As the little girl got older, she grew to understand that her horrible anxiety was caused by her conflicted emotions. Any loving feelings toward her stepmother made her feel as if she were being disloyal to her mother, and those feelings of betrayal triggered the terrible anxiety that made her feel ill. How's that for an ah-ha moment? Not just for the child, but for every mother or stepmother who is wondering how divorce really affects the children.
My advice for all stepmothers is to remember this story. Most children will not be able to articulate such complex feelings of love, loss, betrayal and affection. Hang in there and try to understand how difficult it is for the children - not just you. You see, a child of divorce often has a hurt so deep that even the Herculean effort of a great stepmom will not have enough power to fix a hole in the broken heart of a stepchild.

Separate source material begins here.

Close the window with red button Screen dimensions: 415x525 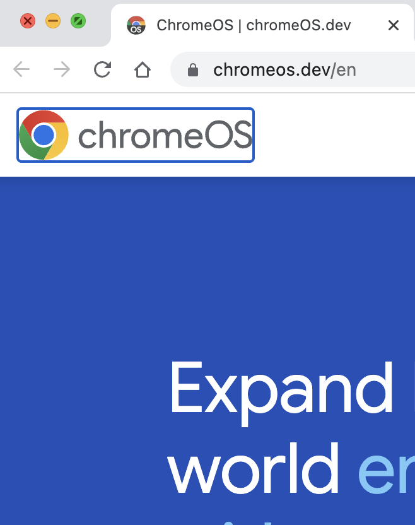[28, 21]
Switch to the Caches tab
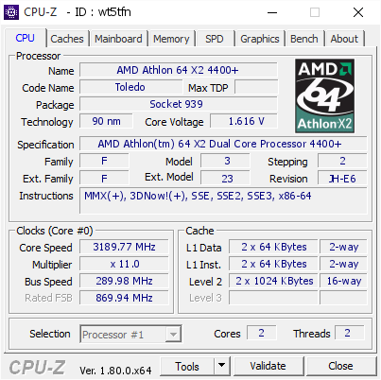The width and height of the screenshot is (381, 380). 67,39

All you can do is love them. Be patient with them, and try to understand that although they may direct their anger at you, the real issue is with their parents. Remember, no matter how much you try to be a perfect stepparent, you can never do enough to make up for what they don't get from their biological parents. Be kind and be sensitive. And never try to out mother their mother. You are now the one married to their father - you don't need to shove how great you are in their mother's face. As time goes by, and the children realize they can't break up your relationship (and their parents are never going to get back together), they almost always come around.
I can tell you first hand that if you and your husband stand strong together, eventually you will all end up grateful to have a big happy family. If you have children and are contemplating divorce, keep my story in mind. And remember: You may think divorce is the best thing for you, but rarely is divorce the best thing for your children.